The results of this study will now be published in the Journal of Consumer Research.
This new research was conducted at the global business school INSEAD, which has campuses located in France, Singapore, and Abu Dhabi.
Prof. Amitava Chattopadhyay, of INSEAD, led the study.
Monica Wadhwa, at the Fox School of Business at Temple University in Philadelphia, PA, and Jeehye Christine Kim, at the Hong Kong University of Science and Technology in Clear Water Bay, also worked on the study.
Together, the team conducted a series of studies designed to put participants into a busy mindset.
Busy mindsets can have positive results
For the study participants to feel busy, the scientists exposed them to quiet, subtle messages that suggested that they were actually busy people.
Some participants were asked to write down what had been keeping them busy lately. There was also a control group that was not exposed to busy lifestyle-inducing activities.
Once all the participants were in a suitably busy mindset, the researchers then asked them to make a series of decisions. These choices would tell the study authors about their self-control and how that related to their state of mind — in other words, how busy they felt.

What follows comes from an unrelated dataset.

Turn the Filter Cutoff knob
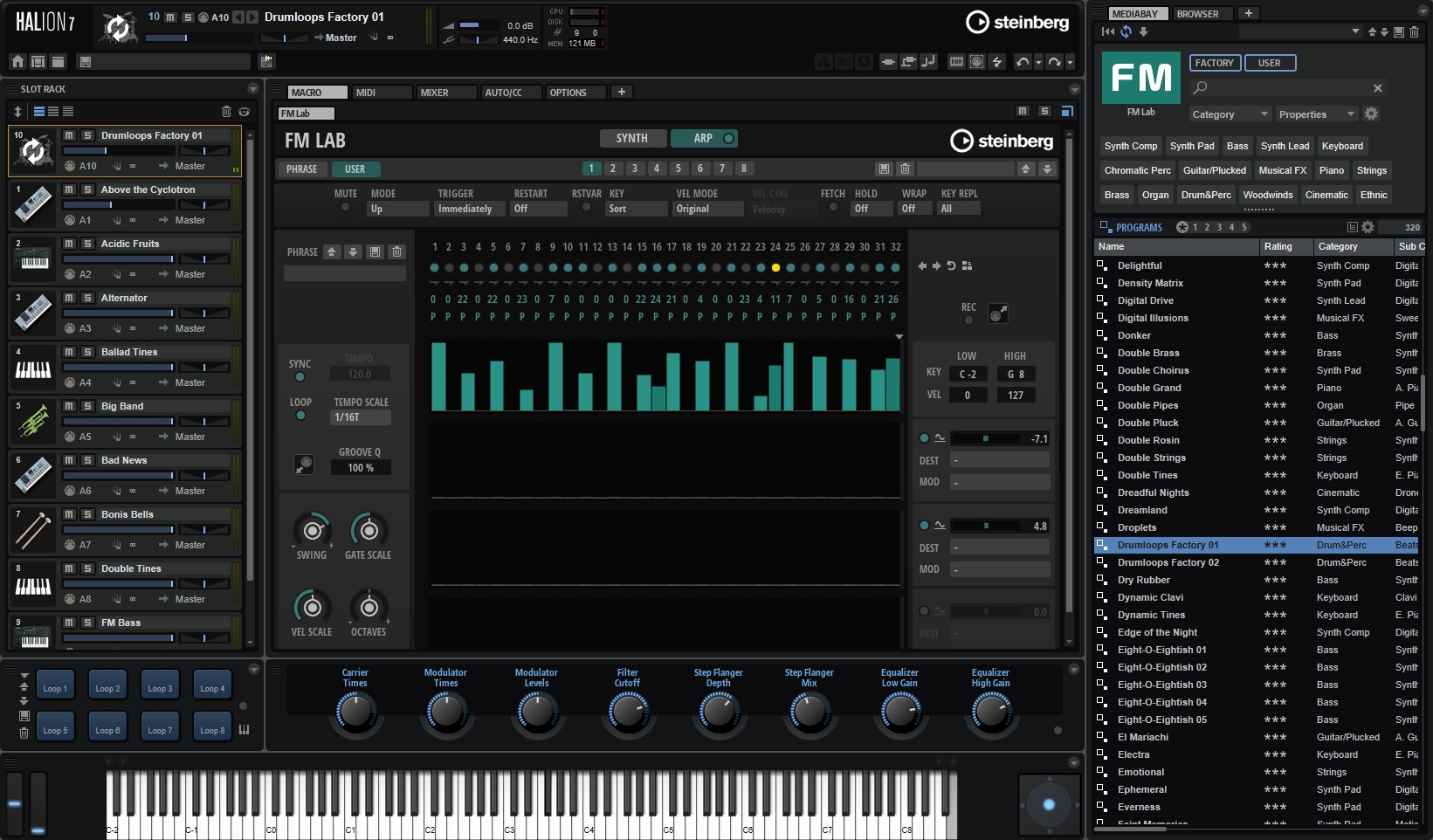1433x840 pixels. pos(628,712)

These decisions were on topics such as food, working out, and the participants’ retirement savings. They were not life-or-death decisions, but choices many people make on a daily basis that can definitely impact their health.
People who felt that they were busy (due to the suggestions or reminders of how busy they really were) tended to make better, more healthful choices than their counterparts who had no such mentions or reminders prior to the testing.

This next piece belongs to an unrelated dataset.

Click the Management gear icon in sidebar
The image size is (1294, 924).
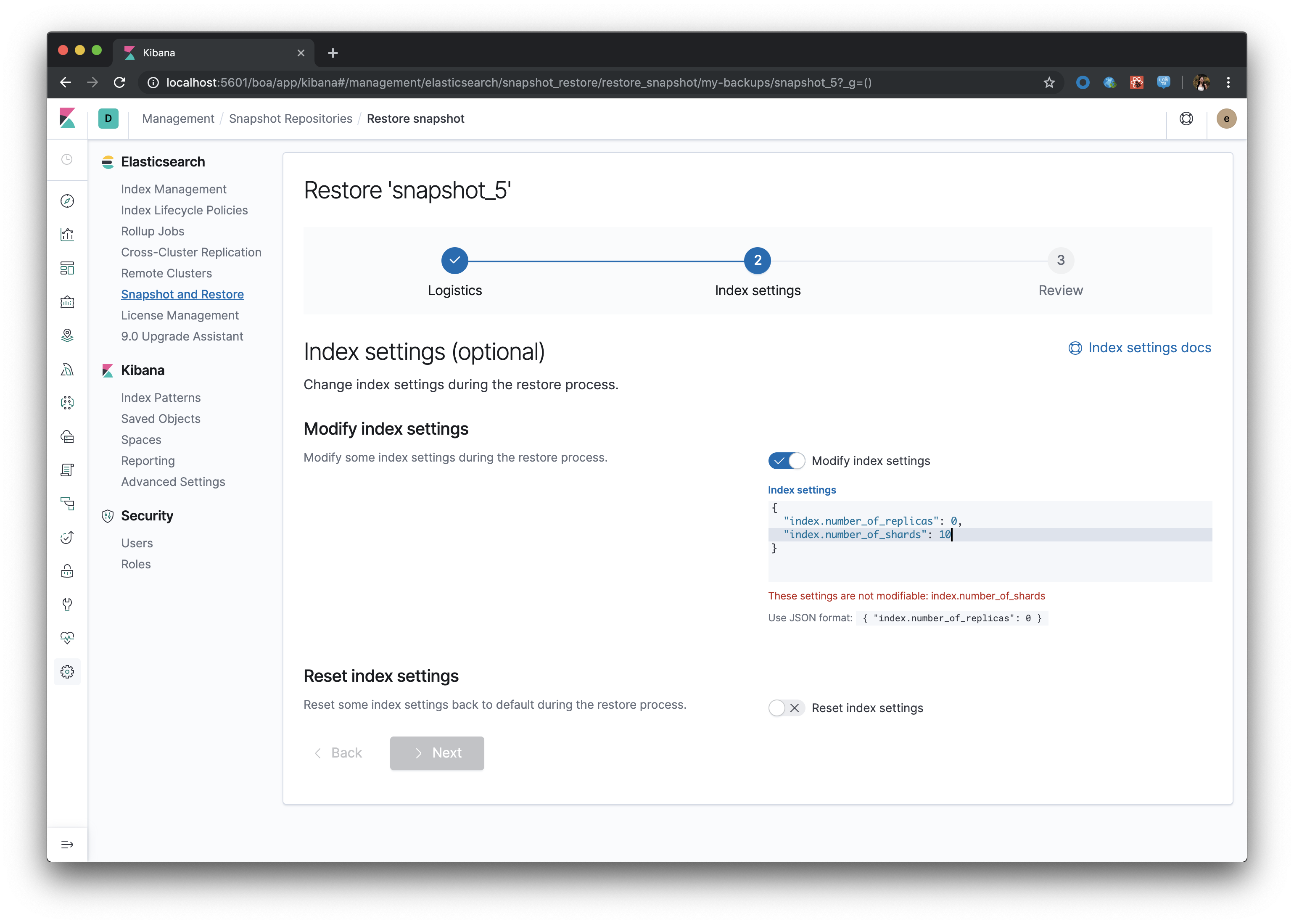(x=67, y=672)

“Every day,” says Prof. Chattopadhyay, “we make many decisions that involve choosing between our immediate and future well-being. When we perceive ourselves to be busy, it boosts our self- esteem, tipping the balance in favor of the more virtuous choice.”
This study also discovered, however, that feeling busy may not always be a positive thing. It can have the opposite effect in some cases.
The authors point out that busyness coupled with time constraints can lead to stress and anxiety. So, if you have a lot to do but not a lot of time to do it in, it can result in impulsive decisions that may be more unhealthful, such as eating quick but less nutritious food and doing less physical activity.
Busyness and self-esteem
The authors also explain that being busy can create higher self-esteem, noting that being busy can be self-perceived as a badge of honor, and to maintain it, the participants were driven to make more healthful choices than those who were not quite so busy.
Self-esteem, in general, has an enormous impact on the human psyche, as well as overall general health. Low self-esteem can cause anxiety and stress, negatively impact relationships, school, or job performance, and lead to increased chances of drug or alcohol abuse.
It is no wonder, then, that having higher self-esteem (even because of something as seemingly simple as “feeling busy”) can help us make more healthful lifestyle choices.
As long as time constraints don’t become a factor, being active and busy can help us maintain quality self-esteem, and, by extension, a more healthful lifestyle.